Furthermore, the regulatory landscape in North America, particularly in the United States, is requiring insurance companies to build robust fraud detection systems. According to the National Association of Insurance Commissioners (NAIC), 48 states in the United States have passed anti-fraud legislation based on the NAIC's model fraud statute. Also, the Insurance Information Institute notes that 42 states, including the District of Columbia, have established fraud bureaus to detect and prosecute insurance fraud. This regulatory pressure is a major driving force behind the deployment of advanced fraud detection technology in the North American market.
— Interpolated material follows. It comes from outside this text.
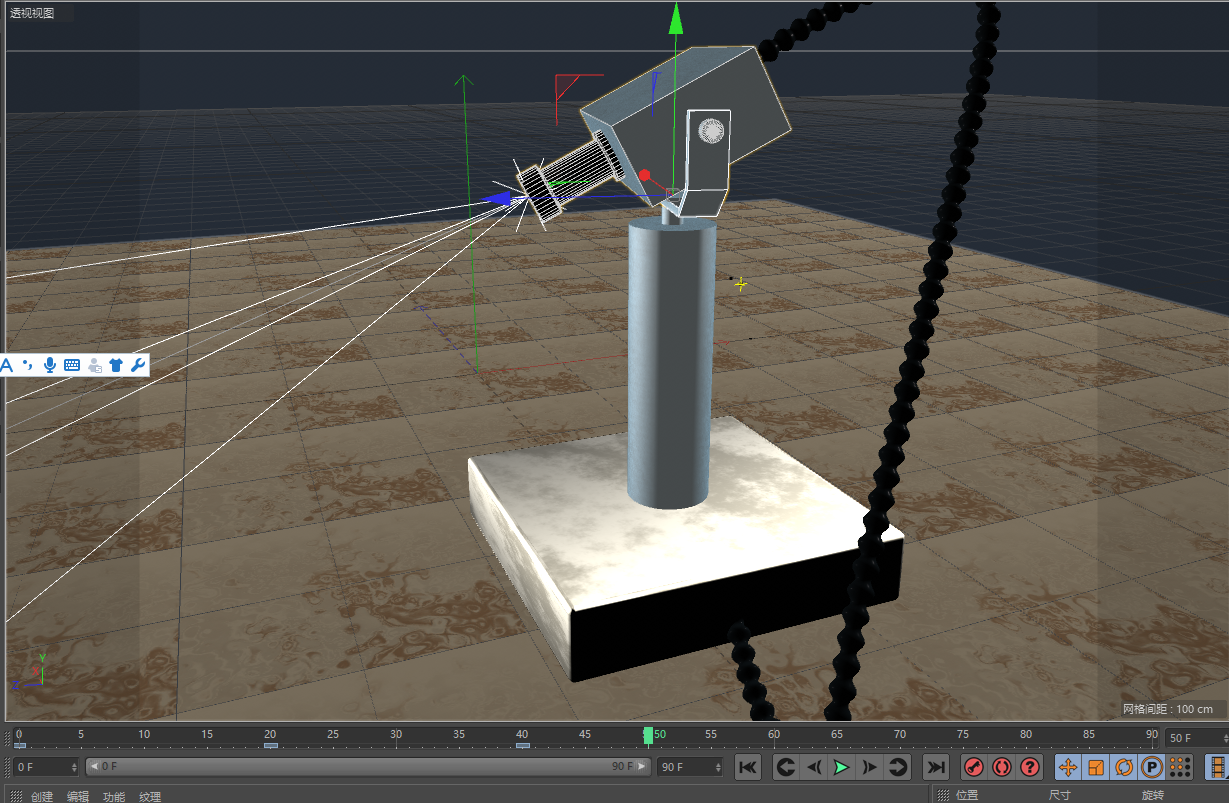Open the 创建 menu in material manager
Screen dimensions: 1229x803
pyautogui.click(x=42, y=796)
The Asia Pacific region is estimated to exhibit the highest growth within the insurance fraud detection market during the forecast period. The Asia Pacific region's insurance business is rapidly expanding, increasing the demand for fraud detection technologies. According to a Swiss Re Institute analysis, rising Asian insurance markets are predicted to increase by 8.5% by 2024, exceeding the global average. China, the region's largest market, saw insurance premiums rise by 4.7% in 2021, totaling USD 700 billion. The fast expansion of the insurance sector increases the risk of fraud, generating the need for improved detection technologies.
Furthermore, the expansion of digital insurance platforms in the Asia Pacific opens up new opportunities for fraud, needing more advanced detection systems. According to a Bain & Company analysis, digital insurance penetration in Southeast Asia is expected to increase to 11% by 2025, from 1.5% in 2019. According to the China Banking and Insurance Regulatory Commission, internet insurance premiums increased by 13.9% year on year in 2020, reaching RMB 298 billion (about USD 46 billion). This digital shift is driving insurers to invest in AI-powered fraud detection systems to address increasing cyber fraud threats.
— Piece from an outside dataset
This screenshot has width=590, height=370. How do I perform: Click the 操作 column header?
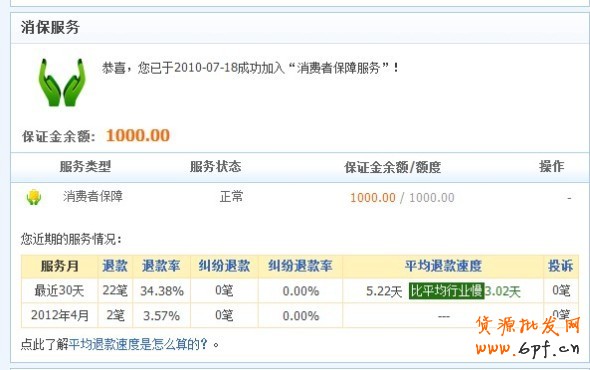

The competitive landscape of the insurance fraud detection market is characterized by a dynamic interplay between established players and rising startups, both of which strive to innovate and improve fraud detection skills. Companies are rapidly using modern technologies like artificial intelligence, machine learning, and big data analytics to improve their fraud detection systems, resulting in more effective identification and prevention of fraudulent activity.
Some of the prominent players operating in the insurance fraud detection market include:
SAS Institute
IBM Corporation
FICO
BAE Systems
LexisNexis Risk Solutions
ACI Worldwide
Fiserv, Inc.
SAP SE
Experian plc
RSA Security LLC
Verisk Analytics, Inc.
Shift Technology
Insurance Fraud Detection Latest Developments:
In May 2023, Verisk, a provider of insurance data analytics, partnered with CCC Intelligent Solutions, a cloud platform serving the property and casualty (P&C) insurance market. This collaboration aims to enhance insurance fraud risk management by integrating Verisk's claims fraud detection analytics with CCC's claims platform.
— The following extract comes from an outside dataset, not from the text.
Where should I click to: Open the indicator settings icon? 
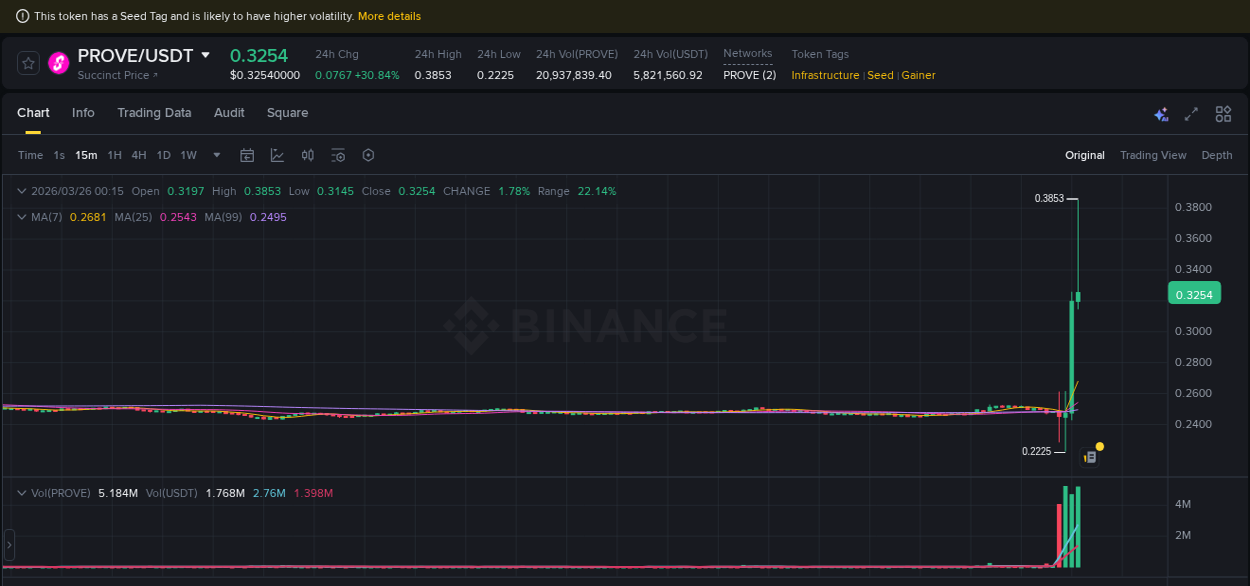[x=338, y=155]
In March 2023, Shift Technology, a global provider of AI-driven decision automation solutions for insurers, expanded its partnership with the General Insurance Association of Singapore (GIA). This expansion involves extending the use of Shift Claims Fraud Detection to include travel insurance fraud detection. The initiative builds upon the success of GIA's Fraud Management System (FMS) and aims to enhance fraud detection capabilities across the sector. This collaboration enables GIA member insurers to effectively detect and manage fraudulent claims, particularly within the growing global travel insurance segment.